● Your goal: Leave the pictures out and quote only the lines from the one with "Expand the GNOME submenu arrow" down to the end of the listing below.

***

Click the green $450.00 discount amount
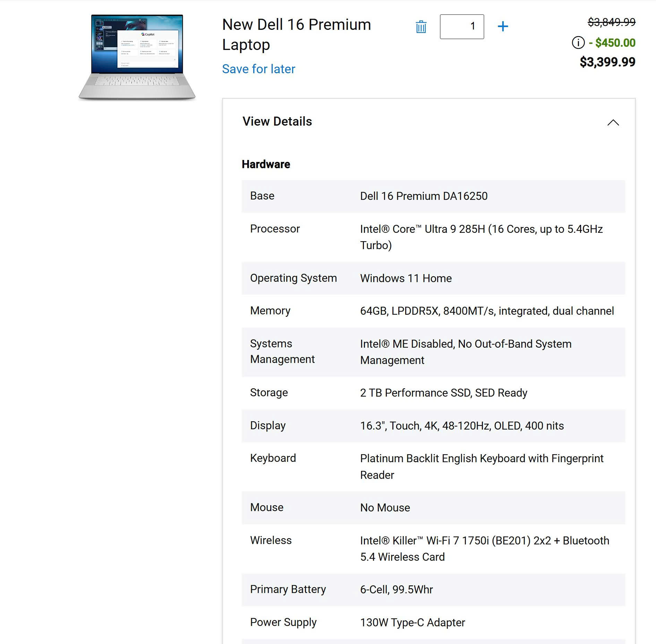The height and width of the screenshot is (644, 656). point(615,43)
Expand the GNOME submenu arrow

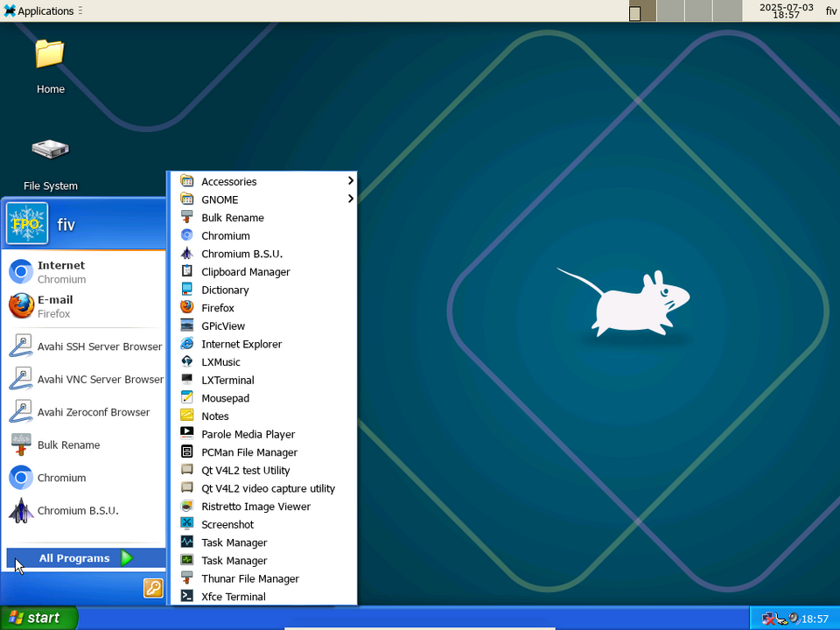(x=350, y=200)
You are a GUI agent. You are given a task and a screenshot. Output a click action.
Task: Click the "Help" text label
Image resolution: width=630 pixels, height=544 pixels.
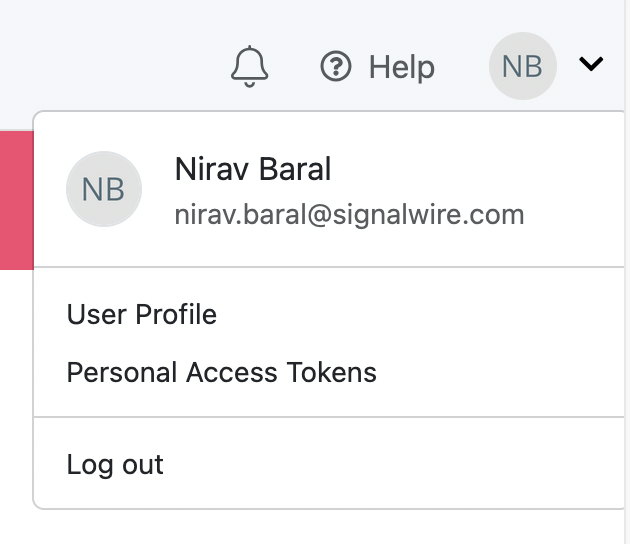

***

● Solution for this task:
Expand the GNOME submenu arrow

(x=350, y=200)
You are a GUI agent. You are given a task and a screenshot. Output a click action.
Task: Click the "Help" text label
Image resolution: width=630 pixels, height=544 pixels.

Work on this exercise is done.